American International Group Inc. said it would go ahead with a previously announced pay package for new Chief Executive Robert Benmosche of $7 million in cash and stock.

Benmosche, former CEO of MetLife Inc., took the helm at AIG in August. He will receive an annual salary of $3 million in cash and $4 million in AIG common stock under the pay agreement.

AIG is under government scrutiny after receiving a bailout package worth up to $182.5 billion from the government in exchange for an 80% stake in the company.


Facebook move hints at stock sale

Facebook has created a dual-class stock structure designed to preserve control over the company by founder Mark Zuckerberg and other existing shareholders.

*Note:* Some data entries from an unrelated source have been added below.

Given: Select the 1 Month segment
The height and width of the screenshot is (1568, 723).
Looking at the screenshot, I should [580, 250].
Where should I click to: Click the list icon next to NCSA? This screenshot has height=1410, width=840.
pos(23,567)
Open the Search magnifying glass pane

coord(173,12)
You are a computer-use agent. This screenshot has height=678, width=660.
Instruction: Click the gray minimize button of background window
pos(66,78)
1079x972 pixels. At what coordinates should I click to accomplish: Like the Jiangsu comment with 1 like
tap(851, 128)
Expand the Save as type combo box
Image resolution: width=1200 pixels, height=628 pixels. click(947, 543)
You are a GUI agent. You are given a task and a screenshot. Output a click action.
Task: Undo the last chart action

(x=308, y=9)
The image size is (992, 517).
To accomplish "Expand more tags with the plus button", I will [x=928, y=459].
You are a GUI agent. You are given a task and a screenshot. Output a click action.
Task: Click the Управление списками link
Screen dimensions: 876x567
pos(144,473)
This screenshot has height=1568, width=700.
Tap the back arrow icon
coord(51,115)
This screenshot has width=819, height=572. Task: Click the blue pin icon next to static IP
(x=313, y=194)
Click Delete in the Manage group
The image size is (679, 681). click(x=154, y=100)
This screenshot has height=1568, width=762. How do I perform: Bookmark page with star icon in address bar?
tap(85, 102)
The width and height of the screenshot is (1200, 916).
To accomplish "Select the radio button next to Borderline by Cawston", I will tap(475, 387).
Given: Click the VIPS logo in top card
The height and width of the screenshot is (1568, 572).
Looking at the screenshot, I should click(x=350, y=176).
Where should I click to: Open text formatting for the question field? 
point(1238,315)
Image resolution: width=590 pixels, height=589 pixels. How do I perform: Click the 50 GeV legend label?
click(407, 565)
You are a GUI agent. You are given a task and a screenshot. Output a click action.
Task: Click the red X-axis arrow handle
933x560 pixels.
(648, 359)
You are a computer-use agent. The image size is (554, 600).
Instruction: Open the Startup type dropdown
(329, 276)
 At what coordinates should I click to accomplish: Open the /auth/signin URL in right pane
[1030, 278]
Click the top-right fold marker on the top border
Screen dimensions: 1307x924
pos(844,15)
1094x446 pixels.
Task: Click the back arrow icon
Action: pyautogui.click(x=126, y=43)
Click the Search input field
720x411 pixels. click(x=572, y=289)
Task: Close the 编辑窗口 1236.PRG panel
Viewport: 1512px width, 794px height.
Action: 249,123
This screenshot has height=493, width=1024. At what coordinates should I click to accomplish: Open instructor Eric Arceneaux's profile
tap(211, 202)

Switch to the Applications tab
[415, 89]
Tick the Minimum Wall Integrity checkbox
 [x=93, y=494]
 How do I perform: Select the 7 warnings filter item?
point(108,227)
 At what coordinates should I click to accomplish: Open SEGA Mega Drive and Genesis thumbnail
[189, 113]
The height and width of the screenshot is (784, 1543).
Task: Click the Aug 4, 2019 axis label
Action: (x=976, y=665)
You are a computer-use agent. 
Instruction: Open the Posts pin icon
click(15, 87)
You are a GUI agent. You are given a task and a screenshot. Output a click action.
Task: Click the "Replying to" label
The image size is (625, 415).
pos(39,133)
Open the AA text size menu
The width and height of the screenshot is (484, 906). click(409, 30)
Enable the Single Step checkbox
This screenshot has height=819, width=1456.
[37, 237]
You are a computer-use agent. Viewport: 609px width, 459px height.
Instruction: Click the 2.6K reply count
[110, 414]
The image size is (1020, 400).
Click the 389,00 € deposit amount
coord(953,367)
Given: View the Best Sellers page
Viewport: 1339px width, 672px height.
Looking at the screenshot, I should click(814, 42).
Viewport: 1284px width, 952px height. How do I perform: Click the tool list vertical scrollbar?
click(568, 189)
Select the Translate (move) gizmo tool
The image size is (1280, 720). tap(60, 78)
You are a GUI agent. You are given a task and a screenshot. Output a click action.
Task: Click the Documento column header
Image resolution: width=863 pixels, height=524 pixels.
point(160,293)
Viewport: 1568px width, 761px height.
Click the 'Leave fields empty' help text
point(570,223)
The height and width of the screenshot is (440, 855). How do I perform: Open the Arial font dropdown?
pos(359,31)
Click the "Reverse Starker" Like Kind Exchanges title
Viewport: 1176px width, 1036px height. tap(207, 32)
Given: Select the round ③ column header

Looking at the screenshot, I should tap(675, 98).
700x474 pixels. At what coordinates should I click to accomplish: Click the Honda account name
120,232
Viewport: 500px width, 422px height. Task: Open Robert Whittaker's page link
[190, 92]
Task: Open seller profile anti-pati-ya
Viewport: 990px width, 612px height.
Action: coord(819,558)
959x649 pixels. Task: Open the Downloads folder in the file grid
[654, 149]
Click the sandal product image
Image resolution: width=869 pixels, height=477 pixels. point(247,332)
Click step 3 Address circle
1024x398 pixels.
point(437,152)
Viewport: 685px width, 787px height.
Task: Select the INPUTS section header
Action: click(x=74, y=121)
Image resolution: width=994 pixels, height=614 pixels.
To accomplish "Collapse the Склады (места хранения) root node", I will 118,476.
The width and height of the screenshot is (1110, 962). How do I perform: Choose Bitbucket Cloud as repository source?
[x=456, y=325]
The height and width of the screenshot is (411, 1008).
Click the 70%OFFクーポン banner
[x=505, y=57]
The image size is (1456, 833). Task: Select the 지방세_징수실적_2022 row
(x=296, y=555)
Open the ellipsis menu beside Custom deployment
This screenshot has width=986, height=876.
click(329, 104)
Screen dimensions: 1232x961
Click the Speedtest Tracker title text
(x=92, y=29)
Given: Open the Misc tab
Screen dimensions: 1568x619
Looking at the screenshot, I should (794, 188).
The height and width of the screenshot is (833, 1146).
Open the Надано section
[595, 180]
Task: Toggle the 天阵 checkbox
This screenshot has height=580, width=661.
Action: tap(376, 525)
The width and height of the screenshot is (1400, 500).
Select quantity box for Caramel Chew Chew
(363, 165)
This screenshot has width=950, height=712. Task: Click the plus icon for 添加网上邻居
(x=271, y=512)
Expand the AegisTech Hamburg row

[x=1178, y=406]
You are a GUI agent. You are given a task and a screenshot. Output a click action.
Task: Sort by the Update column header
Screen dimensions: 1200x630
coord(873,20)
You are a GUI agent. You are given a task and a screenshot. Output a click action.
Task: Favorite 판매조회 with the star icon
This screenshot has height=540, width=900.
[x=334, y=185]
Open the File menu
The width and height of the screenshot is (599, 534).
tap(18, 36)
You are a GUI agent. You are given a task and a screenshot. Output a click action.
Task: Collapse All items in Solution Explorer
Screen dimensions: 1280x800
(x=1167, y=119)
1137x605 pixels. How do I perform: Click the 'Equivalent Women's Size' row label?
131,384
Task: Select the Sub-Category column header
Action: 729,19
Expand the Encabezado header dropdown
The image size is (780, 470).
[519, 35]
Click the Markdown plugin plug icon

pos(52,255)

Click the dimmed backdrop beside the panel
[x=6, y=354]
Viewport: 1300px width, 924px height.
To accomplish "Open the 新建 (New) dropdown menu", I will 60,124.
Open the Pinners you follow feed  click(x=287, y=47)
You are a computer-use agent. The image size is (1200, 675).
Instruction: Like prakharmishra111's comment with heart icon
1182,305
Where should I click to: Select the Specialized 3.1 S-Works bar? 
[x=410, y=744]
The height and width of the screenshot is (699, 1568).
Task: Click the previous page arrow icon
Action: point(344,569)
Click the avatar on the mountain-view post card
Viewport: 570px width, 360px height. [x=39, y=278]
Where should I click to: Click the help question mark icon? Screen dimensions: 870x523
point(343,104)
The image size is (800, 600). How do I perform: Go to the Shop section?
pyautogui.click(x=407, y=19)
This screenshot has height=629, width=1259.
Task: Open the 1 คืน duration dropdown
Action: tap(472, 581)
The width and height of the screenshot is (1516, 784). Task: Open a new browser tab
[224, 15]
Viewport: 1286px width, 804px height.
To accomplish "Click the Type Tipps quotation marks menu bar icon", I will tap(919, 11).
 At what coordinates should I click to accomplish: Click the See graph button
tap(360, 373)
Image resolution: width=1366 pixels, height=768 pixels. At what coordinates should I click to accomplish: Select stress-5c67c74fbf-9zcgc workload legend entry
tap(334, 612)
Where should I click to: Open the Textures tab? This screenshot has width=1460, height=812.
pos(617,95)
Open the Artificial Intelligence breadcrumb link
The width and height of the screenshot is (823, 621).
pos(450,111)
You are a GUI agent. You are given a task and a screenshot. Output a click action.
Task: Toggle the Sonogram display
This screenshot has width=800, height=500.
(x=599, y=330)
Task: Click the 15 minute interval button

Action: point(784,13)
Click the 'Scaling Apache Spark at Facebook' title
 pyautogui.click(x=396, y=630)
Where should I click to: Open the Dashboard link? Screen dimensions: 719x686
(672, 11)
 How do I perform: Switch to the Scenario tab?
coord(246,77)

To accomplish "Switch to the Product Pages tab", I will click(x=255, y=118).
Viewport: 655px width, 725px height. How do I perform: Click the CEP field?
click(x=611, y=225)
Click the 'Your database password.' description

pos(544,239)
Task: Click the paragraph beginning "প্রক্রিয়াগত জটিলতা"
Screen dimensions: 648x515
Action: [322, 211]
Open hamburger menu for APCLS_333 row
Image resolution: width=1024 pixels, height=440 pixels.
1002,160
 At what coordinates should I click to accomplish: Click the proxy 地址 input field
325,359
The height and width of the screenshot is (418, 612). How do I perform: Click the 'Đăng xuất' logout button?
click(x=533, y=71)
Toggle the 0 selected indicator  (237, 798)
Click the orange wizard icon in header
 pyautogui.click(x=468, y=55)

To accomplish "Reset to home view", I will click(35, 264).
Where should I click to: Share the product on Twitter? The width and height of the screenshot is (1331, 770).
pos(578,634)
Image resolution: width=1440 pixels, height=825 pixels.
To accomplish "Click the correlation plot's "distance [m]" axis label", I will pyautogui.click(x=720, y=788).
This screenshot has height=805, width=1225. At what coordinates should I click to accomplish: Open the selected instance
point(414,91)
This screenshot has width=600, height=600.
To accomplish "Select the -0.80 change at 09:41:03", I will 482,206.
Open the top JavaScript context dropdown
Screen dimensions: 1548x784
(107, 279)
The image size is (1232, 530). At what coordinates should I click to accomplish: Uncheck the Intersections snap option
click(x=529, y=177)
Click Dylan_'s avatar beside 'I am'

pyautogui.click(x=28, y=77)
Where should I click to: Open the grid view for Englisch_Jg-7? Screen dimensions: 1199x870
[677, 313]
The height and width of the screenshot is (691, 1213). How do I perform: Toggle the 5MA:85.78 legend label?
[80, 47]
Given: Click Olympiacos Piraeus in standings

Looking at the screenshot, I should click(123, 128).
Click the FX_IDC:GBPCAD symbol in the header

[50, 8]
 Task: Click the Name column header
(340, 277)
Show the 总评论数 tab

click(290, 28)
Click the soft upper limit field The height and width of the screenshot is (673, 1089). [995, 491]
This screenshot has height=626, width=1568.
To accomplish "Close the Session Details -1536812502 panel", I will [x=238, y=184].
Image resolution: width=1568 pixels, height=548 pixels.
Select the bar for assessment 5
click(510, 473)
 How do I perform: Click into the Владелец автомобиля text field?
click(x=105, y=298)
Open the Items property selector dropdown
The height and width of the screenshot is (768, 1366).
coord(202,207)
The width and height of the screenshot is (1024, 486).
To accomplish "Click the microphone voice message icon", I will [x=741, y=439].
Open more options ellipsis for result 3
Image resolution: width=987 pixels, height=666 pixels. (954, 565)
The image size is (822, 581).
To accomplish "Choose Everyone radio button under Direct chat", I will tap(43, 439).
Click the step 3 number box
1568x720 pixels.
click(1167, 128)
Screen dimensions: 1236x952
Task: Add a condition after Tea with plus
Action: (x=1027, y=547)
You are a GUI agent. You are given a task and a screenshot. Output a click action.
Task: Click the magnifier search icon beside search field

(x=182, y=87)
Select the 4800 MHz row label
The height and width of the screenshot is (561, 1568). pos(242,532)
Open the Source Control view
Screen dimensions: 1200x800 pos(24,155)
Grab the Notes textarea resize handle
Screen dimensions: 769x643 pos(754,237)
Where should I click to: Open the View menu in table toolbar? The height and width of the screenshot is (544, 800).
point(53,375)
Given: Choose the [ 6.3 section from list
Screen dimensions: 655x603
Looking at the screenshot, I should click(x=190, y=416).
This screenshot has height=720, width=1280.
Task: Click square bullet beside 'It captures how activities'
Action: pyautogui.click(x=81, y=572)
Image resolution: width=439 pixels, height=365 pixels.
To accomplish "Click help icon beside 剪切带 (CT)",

The social network said it had no plans to go public "at this time," but the move could be interpreted as laying the groundwork for it.

Google Inc.'s founders, Larry Page and Sergey Brin, created the dual-class structure to keep voting control over that company before it went public in 2004. Their Class B shares hold 10 times the voting power as the company's regular Class A stock.


Duties lowered on Chinese pipe

The Commerce Department revised the trade-weighted average duties on imports of steel pipe from China to 13.2% from the 21.3% set in September.

The U.S. International Trade Commission will decide in January whether to approve the change. Until then, importers of the pipe -- which is used in oil wells -- are to pay the revised tariffs.

The duties, imposed to counter Chinese government loans, tax breaks and other subsidies, will range from 10.36% to 15.78%, the Commerce Department said.


Adconion Media purchases Joost

The struggling online video start-up Joost has been sold to a Santa Monica online advertising company.

Adconion Media Group said it bought Joost's assets, including the technology behind Joost's video platform and the Joost trademark, for an undisclosed sum.

Adconion retained about 12 Joost employees, a majority, and said it would continue operating as an entertainment site.

Sprint completes Virgin takeover

Sprint Nextel Corp. said it had completed its $483-million acquisition of Virgin Mobile USA, boosting its presence in the market for customers who pay for cellphone service month-to-month.

The announcement came after Virgin Mobile shareholders approved the deal, which will pay them $5.50 in Sprint stock for each Virgin Mobile share. Sprint already owned 13.1% of Virgin Mobile, which has 5.2 million subscribers.


EU drops probe of Qualcomm

European Union antitrust regulators dropped a monopoly abuse probe into wireless chip maker Qualcomm Inc. after mobile phone companies withdrew complaints about high royalty fees.

Companies including Broadcom Corp., NEC Corp., Nokia and Ericsson backed off complaints they made in October 2005 that Qualcomm broke agreements among patent holders to keep costs at reasonable levels for key WCDMA patents used in third-generation phones.